Avec un copain arménien, Jean-Jacques Kirkajanan, ils sont les bouche-trous un peu partout. Ils remplacent aussi les chefs, de temps en temps. Lors de l’été 44, Jean demande à son fils Jacques – « puisqu’il ne fout rien » – de concevoir un parcours d’« Hébertisme » (***) pour occuper les enfants. Ils doivent parcourir un circuit déterminé en faisant des figures de gymnastique et des assouplissements. Les aménagements et les installations sportives sont alors très utiles !
(*) Le camp de Royallieu à Compiègne (Oise) en France, était un camp de transit et d’internement nazi, ouvert de juin 1941 à août 1944.
(**) Origine supposée du mot « Parpaillot » : Jean-Perrin Parpaille, dit Perrinet d’Avignon, chevalier de l’Ordre du Pape, unique président du parlement d’Orange, lequel ayant été convaincu de vouloir livrer la ville d’Avignon aux Calvinistes, fut arrêté au Bourg-St-Andéol à son retour de Lyon, où il était allé vendre l’argenterie des églises d’Orange.
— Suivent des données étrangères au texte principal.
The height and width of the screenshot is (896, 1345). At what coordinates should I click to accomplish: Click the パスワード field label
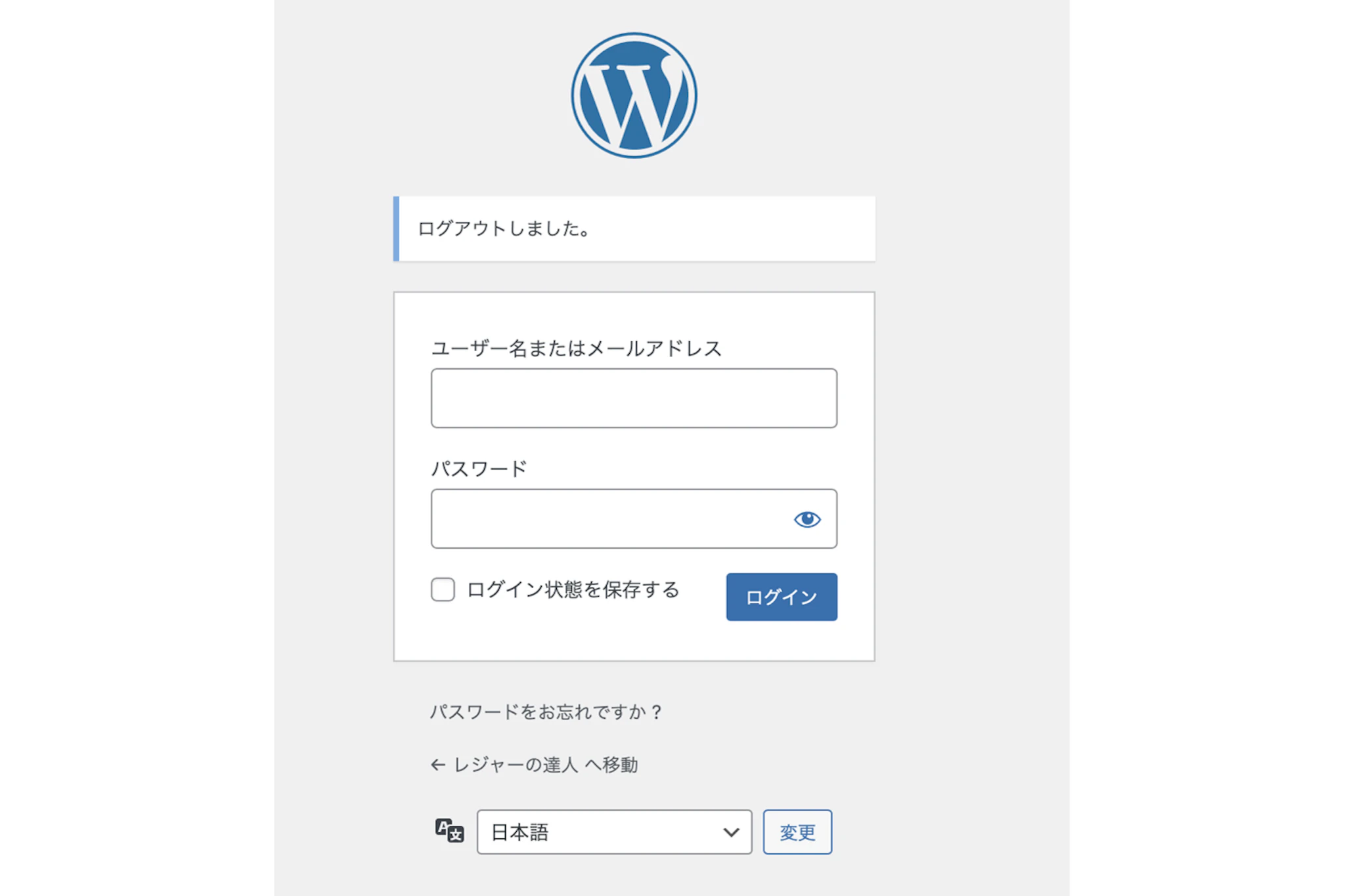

Il avait embrassé, en 1561, le parti protestant et en devient l’un des chefs dans le Valentinois.
Conduit à Avignon, il y fut décapité le 15 août 1562. Sa maison fut rasée on en fit « la Place Pie », ainsi nommée à cause de pape Pie IV, alors régnant.
Et de là, Parpaillot, nom qu’on donnait autrefois aux Calvinistes.
On prétend, dit Honnorat : « que ce sobriquet tire son origine de ce que François-Fabrice Serbellon, parent du pape, fit décapiter à Avignon, en 1562, Jean Perrin, seigneur de Parpaille, primicier de l’Université d’Avignon, président du parlement de la ville d’Orange, et l’un des plus dangereux chefs des Calvinistes du Pays ».
On l’enterra dans l’église de Saint-Pierre d’Avignon, où l’on voit encore le mausolée familial. (Le rétable de Perrinet).
Extrait des Mémoires de la Société Scientifique & Littéraire d’Alais.
année 1876-tome VIII-page 26. M A. Coulondres, membre non-résident.
(***) L’hébertisme est une méthode d’entraînement du corps développée par Georges Hébert. Les dix volets de l’hébertisme sont : la marche, la course, le saut, le grimper, le lever, la quadrupédie, le lancer, l’équilibre, la défense, la natation.